# Start of Excerpted records

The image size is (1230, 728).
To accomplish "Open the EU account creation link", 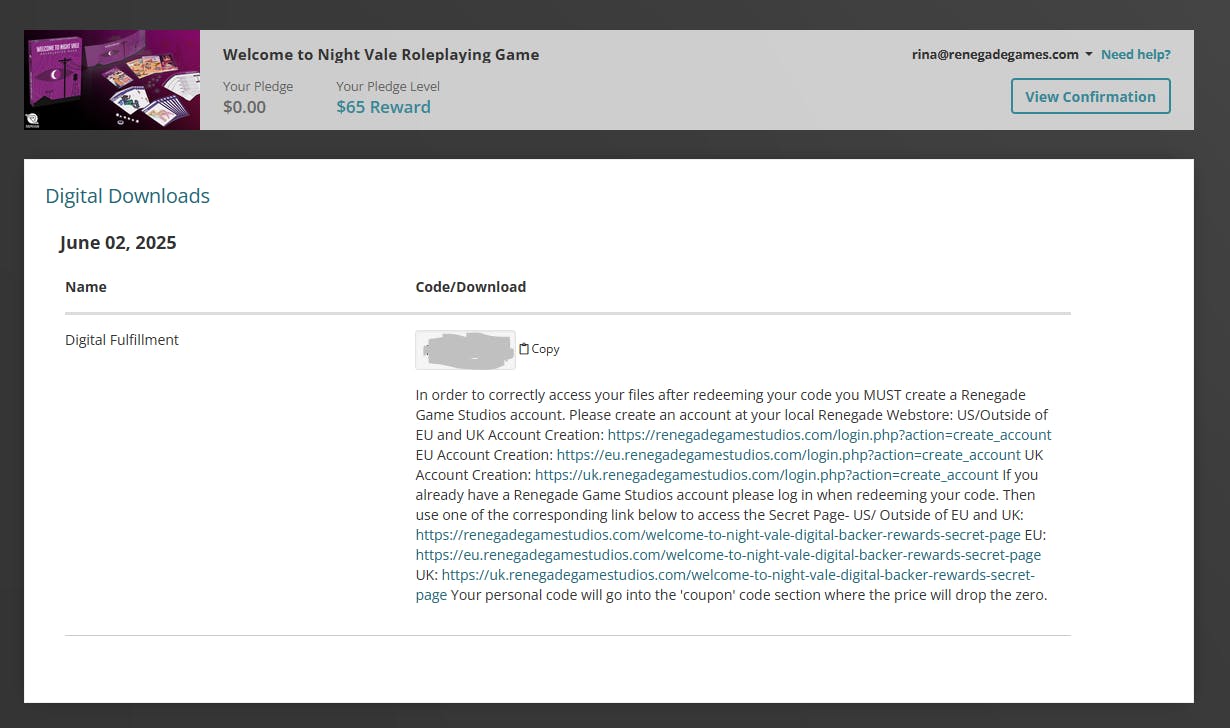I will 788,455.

# End of Excerpted records
# Start of Excerpted records

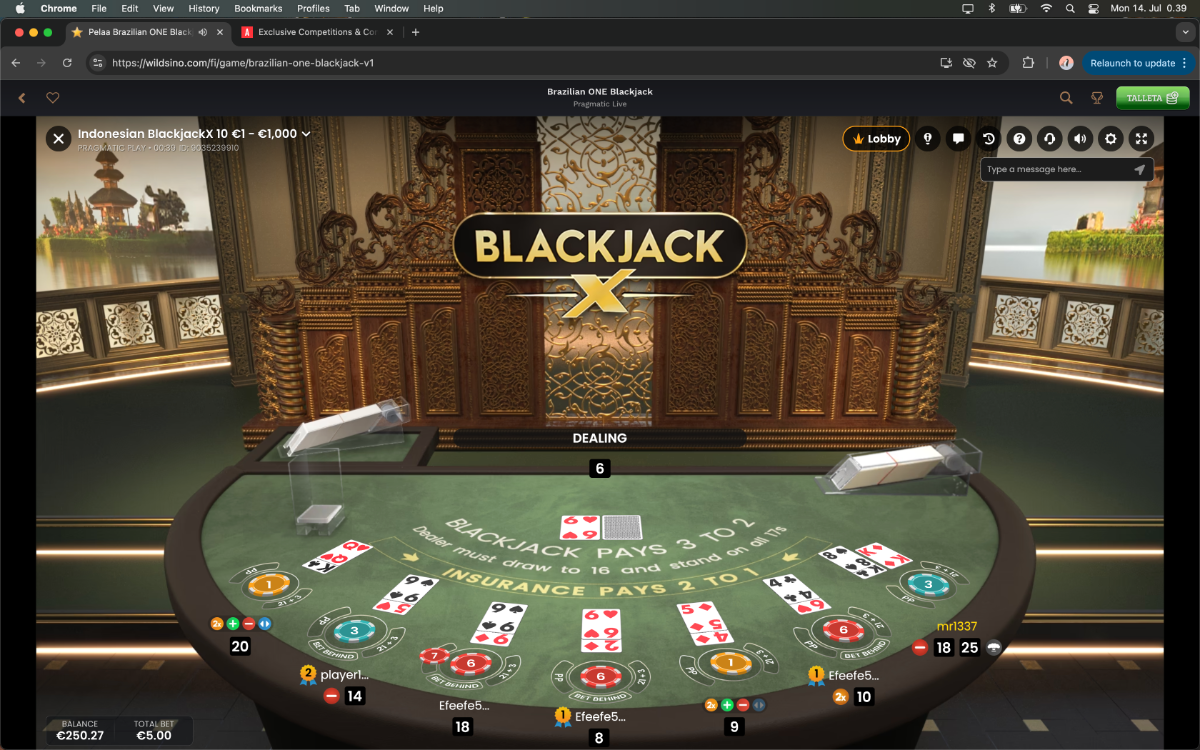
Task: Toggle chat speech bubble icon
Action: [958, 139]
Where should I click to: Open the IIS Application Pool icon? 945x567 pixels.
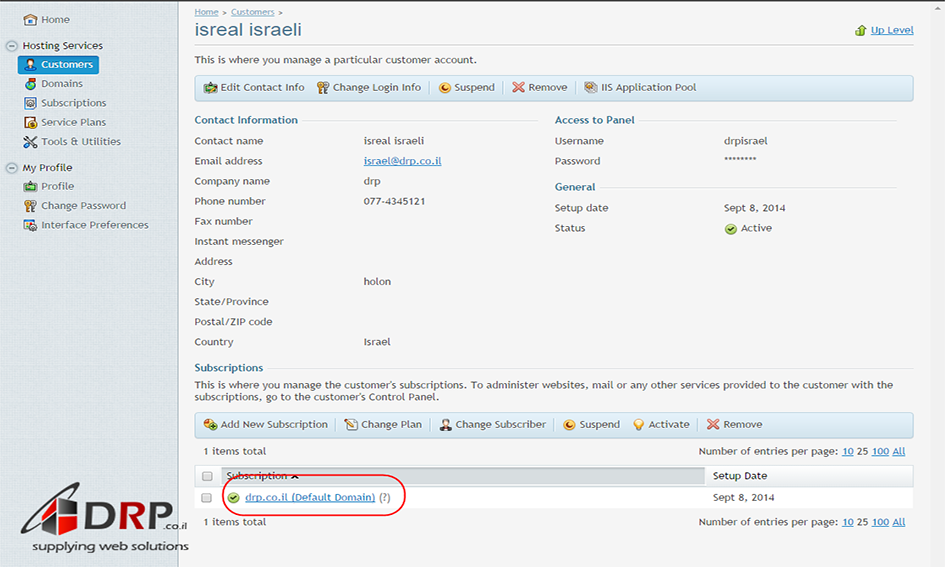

# End of Excerpted records
# Start of Excerpted records

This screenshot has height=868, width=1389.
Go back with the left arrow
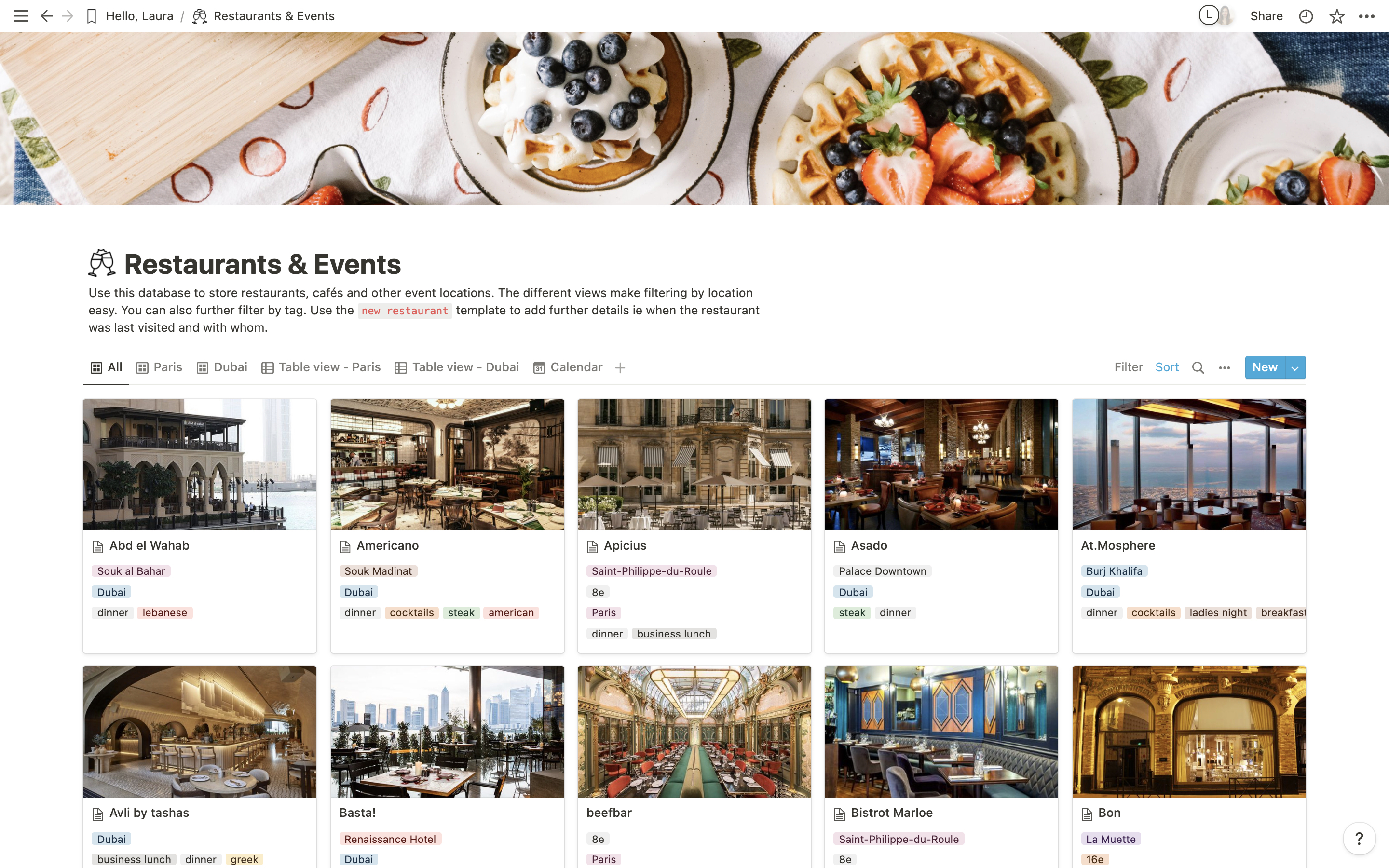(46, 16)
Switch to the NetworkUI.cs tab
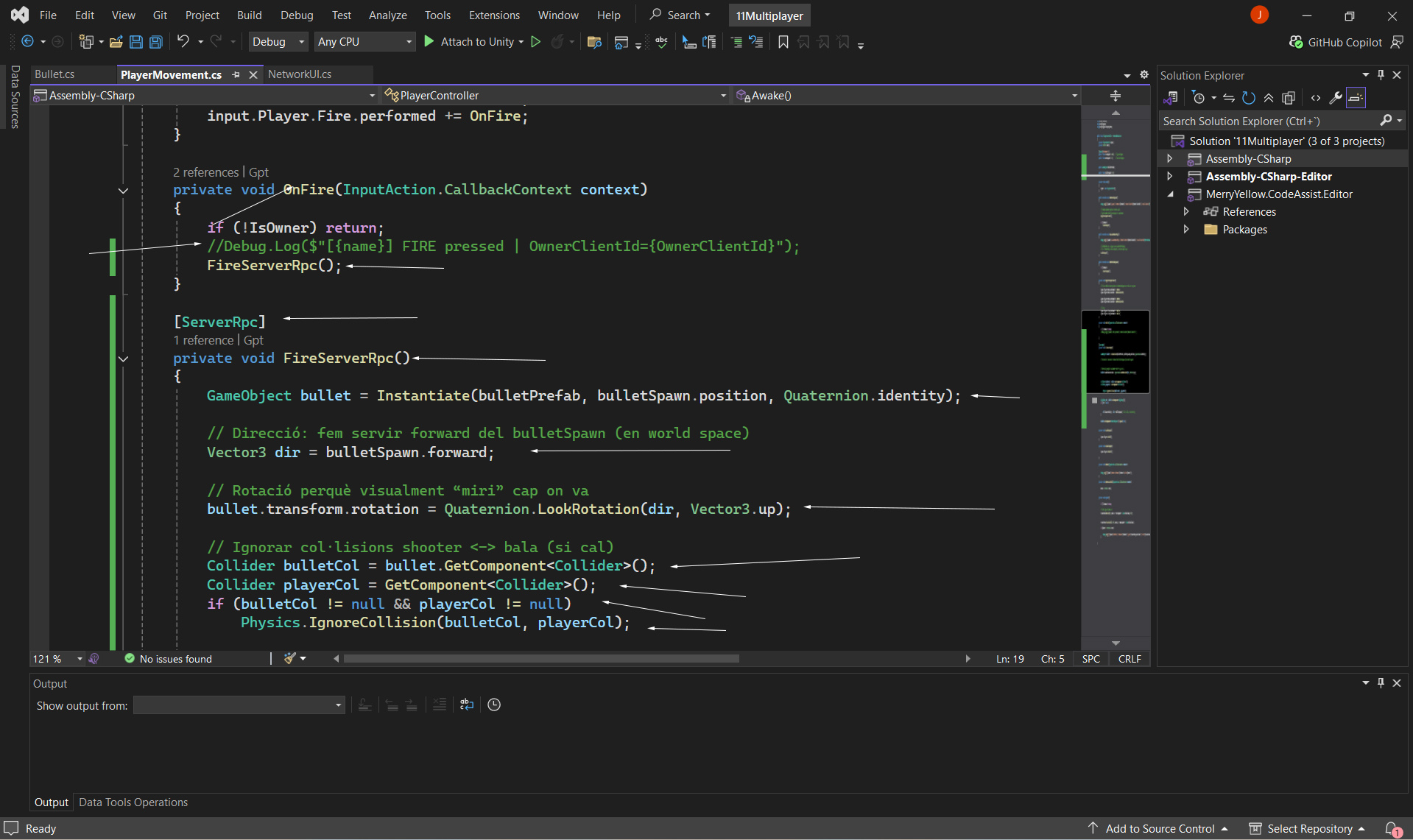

# End of Excerpted records

Exercise brief -> Render the part of the rows above that opens with the line containing "This screenshot has height=868, width=1389." and closes with the line containing "Switch to the NetworkUI.cs tab", both included, as a Markdown table with the columns Line No. and Line Text, numbering each line and omitting blank lines. Leave the pictures out of the table.

Solution to this exercise ->
| Line No. | Line Text |
|---|---|
| 1 | This screenshot has height=868, width=1389. |
| 2 | Go back with the left arrow |
| 3 | (46, 16) |
| 4 | Switch to the NetworkUI.cs tab |